The sentence was issued on Wednesday, March 31 by Branch 26 of the court, presided over by Judge Iman-Afshari. The official charges against Farshi were “conspiracy against national security” and “propaganda against the regime”. He was also banned from membership in political and social groups in Iran for two years, and to two months of unpaid labor in Tehran Municipality’s recycling department.
Alireza Farshi has long been one of the most vocal advocates for the linguistic rights of ethnic minorities in Iran. He was formerly a professor at Siraj University and a faculty member at Jolfa International University in East Azerbaijan.
He has been detained several times for his peaceful but politically-sensitive activities, including setting up a library in Azeri Turkish for deprived villagers in his home province, as well as running campaigns calling for education to be provided in their mother tongue.
In January 2020, Branch 54 of the Tehran Court of Appeal, presided over by Judge Babaei, had sentenced Farshi, who is from Marand County, together with his fellow campaigners Akbar Azad, Hamid Monafi, and Behnam Sheikhi to two years in prison each for publicly celebrating International Mother Language Day in 2013 in the city of Baharestan.
Farshi was rearrested on July 21, 2020 during a home visit in Tehran and taken to Evin Prison. He was then transferred to Greater Tehran Penitentiary, also known as Fashafuyeh, after writing a series of open letters criticizing the handling of the case and the poor conditions in Evin.
On February 20 this year, just one day before World Mother Language Day, the activist told relatives that a new case had been filed against him by the Ministry of Intelligence. Yesterday night his relatives released an audio file in which Farshi said he had been taken to the Tehran court in handcuffs and chains on Wednesday morning, without any prior notification. Due to the lack of notice his lawyer was unable to attend the hearing and had not prepared a defense. Farshi decried the verdict issued against him as “an example of a drumhead court martial” and said it had lasted all of five minutes.
In the audio file, the activist also listed the various accusations made against him. “The donation of Turkish books to remote villages of Azerbaijan is the reason for ‘propaganda against the regime’,” he said, “and publishing pictures of Azerbaijani prisoners, including Abbas Lesani, is one of the reasons for ‘gathering and colluding against national security of the country’.”
During the mass release of political prisoners due to coronavirus last year, Alireza Farshi was among the many inmates denied temporary leave after the security services intervened in his case.

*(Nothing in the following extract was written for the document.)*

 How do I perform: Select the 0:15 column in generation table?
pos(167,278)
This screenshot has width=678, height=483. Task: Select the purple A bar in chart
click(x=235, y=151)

In a bitter open letter to Iran’s Chief Justice Ebrahim Raeesi, he railed against the Ministry of Intelligence’s interrogators, asking who was holding them accountable. “I am the plaintiff, the interrogator, the judge, the prosecutor, and the prison guard,” he wrote. “You have no choice but to follow me, and even if you want a reduction in your punishment, you must come to me.”
The Islamic Republic’s judiciary and security apparatus has recently ramped up pressure on ethnic minorities and the activists who support them. In the last days of the Persian calendar year 1399, Yashar Piri, a civil activist living in Tabriz, was detained by the Basij for celebrating World Mother Language Day by distributing books. He reportedly suffered kidney failure and lung damage due to the severe beatings he endured in detention, and was being treated in Imam Reza Hospital in Tabriz up until March 10. Then on New Year’s Eve, the Revolutionary Court of Maragheh sentenced Mokhtar Ebrahimi, a writer and civil activist living in that city, to 10 years in prison after his home was raided last year.